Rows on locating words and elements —
'''

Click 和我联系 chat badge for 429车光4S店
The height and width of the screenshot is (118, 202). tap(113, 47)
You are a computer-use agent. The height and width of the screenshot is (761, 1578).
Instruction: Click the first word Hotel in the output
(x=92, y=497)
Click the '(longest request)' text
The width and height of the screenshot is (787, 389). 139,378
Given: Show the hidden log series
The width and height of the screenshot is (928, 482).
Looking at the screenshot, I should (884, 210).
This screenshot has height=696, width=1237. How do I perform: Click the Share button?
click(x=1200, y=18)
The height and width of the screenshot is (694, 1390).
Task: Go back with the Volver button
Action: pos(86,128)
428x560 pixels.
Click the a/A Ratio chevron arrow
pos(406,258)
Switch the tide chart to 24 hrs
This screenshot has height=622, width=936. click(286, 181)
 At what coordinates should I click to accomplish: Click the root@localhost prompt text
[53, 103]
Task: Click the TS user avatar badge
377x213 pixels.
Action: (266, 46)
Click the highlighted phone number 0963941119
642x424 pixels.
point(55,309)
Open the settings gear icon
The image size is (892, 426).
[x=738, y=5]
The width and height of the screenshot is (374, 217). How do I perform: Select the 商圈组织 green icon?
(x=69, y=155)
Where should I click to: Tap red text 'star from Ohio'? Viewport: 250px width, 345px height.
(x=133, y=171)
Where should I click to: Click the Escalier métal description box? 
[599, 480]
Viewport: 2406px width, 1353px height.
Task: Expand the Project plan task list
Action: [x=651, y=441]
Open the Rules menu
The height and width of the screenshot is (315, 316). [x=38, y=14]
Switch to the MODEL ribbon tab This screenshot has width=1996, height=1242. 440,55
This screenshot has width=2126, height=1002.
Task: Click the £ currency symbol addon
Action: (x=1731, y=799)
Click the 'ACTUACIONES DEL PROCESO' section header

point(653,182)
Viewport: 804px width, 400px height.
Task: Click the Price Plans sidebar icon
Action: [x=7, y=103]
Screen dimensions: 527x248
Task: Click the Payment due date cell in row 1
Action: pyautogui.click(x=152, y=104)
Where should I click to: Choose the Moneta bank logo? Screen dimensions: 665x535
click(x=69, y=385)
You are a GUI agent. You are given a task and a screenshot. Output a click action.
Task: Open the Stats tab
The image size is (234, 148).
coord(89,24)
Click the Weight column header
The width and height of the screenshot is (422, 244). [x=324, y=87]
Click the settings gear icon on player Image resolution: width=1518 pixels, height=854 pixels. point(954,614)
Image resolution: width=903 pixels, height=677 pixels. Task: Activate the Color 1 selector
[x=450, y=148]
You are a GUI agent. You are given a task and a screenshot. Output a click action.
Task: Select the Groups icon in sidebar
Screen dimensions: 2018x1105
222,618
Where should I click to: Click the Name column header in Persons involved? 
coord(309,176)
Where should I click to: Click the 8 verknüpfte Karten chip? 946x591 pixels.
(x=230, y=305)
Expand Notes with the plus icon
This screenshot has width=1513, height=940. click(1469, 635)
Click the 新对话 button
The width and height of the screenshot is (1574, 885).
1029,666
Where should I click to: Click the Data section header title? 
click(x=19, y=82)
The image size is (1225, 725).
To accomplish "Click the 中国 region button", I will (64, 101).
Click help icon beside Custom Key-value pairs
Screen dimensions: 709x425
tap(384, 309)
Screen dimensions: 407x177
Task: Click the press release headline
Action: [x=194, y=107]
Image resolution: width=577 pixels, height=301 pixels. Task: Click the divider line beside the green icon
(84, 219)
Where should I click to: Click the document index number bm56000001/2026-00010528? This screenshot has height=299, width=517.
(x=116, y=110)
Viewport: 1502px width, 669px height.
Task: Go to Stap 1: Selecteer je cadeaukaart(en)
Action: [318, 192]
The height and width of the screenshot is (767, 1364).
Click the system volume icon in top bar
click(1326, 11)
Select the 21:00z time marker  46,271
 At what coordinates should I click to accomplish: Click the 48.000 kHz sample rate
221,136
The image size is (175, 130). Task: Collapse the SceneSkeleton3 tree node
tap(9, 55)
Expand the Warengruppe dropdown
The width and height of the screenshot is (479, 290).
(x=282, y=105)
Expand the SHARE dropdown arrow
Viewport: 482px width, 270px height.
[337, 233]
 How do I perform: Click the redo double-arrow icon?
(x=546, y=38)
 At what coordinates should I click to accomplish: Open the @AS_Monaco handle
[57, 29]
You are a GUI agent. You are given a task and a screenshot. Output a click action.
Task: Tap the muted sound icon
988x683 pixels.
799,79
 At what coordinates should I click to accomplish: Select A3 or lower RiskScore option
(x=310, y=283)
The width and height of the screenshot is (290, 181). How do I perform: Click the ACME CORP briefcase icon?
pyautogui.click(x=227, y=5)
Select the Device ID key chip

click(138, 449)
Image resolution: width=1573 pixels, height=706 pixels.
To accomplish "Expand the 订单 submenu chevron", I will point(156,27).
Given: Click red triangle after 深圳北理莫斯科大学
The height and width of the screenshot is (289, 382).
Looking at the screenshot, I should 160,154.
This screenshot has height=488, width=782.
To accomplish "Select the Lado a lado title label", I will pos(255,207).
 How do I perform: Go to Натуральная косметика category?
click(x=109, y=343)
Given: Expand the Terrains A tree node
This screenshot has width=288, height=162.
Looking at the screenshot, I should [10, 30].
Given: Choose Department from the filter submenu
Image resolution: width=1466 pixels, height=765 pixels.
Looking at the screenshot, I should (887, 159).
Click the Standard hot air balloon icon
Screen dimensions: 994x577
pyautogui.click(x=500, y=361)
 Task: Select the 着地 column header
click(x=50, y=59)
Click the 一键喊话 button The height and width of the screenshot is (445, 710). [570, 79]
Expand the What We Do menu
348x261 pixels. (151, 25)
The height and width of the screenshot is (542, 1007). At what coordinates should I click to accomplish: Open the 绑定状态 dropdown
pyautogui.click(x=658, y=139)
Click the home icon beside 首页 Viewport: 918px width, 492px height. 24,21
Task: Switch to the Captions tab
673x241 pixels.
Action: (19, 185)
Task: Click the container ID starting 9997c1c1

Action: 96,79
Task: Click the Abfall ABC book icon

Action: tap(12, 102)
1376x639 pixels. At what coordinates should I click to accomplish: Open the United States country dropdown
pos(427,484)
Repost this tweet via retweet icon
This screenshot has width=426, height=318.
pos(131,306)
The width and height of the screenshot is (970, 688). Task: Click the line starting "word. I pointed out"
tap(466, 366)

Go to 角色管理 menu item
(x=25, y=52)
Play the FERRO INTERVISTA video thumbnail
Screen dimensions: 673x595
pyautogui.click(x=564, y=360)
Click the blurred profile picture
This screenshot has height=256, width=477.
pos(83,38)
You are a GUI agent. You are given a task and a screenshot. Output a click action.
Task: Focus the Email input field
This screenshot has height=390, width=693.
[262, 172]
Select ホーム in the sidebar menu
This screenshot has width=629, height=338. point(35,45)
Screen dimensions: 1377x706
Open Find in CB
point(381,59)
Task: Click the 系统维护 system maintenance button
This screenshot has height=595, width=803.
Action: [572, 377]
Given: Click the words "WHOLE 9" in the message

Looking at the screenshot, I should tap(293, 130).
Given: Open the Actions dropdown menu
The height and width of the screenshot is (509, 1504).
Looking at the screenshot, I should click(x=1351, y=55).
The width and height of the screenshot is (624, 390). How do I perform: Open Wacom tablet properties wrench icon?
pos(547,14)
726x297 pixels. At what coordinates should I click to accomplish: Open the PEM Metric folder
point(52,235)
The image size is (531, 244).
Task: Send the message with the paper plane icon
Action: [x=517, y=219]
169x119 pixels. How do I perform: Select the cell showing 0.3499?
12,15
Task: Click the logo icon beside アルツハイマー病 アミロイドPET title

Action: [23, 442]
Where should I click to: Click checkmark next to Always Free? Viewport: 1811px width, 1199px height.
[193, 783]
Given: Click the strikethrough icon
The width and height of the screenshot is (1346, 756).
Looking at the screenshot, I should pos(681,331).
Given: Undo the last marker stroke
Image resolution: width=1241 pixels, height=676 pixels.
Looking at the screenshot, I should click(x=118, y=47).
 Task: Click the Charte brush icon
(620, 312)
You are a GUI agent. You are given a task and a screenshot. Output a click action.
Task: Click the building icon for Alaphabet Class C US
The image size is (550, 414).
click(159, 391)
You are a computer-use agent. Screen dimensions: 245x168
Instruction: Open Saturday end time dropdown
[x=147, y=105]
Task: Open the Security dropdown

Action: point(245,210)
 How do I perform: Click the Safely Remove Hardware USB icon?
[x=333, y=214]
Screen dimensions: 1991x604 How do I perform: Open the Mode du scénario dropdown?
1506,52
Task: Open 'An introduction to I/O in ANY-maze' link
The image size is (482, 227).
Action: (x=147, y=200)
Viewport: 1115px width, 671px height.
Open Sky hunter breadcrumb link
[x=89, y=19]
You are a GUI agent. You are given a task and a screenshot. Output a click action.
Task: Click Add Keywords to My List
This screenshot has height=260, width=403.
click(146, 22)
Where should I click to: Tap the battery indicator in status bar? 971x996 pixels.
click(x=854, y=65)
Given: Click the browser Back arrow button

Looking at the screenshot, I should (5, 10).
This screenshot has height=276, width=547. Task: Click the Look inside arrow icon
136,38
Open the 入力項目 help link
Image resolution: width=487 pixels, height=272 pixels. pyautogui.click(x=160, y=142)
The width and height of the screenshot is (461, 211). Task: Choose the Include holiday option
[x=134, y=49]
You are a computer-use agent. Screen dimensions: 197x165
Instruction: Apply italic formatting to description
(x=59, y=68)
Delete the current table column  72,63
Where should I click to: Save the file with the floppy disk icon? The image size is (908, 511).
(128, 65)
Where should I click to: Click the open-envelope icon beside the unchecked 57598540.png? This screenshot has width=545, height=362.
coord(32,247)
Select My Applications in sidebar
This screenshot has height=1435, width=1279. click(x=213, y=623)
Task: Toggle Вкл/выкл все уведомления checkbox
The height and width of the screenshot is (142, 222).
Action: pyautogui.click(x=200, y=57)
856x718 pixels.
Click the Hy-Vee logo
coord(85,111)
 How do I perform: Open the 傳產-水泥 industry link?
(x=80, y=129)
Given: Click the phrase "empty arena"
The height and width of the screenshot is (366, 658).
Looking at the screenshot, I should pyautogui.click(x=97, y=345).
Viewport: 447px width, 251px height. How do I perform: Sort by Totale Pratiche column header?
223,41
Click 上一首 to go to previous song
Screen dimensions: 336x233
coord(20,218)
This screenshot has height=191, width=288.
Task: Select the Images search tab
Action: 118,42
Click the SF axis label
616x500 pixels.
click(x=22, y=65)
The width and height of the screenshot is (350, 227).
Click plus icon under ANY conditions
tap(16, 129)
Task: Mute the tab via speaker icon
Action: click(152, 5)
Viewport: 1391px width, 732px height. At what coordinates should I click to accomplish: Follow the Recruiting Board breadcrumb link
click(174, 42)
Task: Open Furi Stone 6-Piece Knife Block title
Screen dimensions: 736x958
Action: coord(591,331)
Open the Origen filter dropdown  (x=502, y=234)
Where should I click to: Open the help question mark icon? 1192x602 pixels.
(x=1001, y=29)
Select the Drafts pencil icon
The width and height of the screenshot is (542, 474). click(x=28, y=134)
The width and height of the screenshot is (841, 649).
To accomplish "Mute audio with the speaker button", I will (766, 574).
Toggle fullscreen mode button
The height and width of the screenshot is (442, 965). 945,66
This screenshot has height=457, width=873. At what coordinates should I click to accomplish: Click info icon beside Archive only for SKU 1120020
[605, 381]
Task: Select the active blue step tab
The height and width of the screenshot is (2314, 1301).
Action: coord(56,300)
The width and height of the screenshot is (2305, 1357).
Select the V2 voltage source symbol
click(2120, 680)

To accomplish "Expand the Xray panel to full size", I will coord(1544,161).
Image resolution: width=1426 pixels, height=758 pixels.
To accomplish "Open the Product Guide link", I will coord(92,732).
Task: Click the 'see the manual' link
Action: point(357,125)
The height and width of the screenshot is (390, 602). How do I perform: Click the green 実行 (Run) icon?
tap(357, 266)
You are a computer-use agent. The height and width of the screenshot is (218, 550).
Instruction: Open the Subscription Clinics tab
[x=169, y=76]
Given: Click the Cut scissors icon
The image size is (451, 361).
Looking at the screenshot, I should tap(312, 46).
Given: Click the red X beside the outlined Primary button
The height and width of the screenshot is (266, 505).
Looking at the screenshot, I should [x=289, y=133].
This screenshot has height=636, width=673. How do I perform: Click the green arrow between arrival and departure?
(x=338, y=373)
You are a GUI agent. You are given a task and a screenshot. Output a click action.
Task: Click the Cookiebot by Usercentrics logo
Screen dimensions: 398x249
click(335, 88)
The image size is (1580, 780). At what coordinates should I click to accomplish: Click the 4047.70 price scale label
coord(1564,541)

'''

Given exercise — Reproduce verbatim the rows above, from the one containing "This screenshot has height=696, width=1237." through the one containing "Action: pos(86,128)", including both.

Solution —
This screenshot has height=696, width=1237. How do I perform: Click the Share button?
click(x=1200, y=18)
The height and width of the screenshot is (694, 1390).
Task: Go back with the Volver button
Action: pos(86,128)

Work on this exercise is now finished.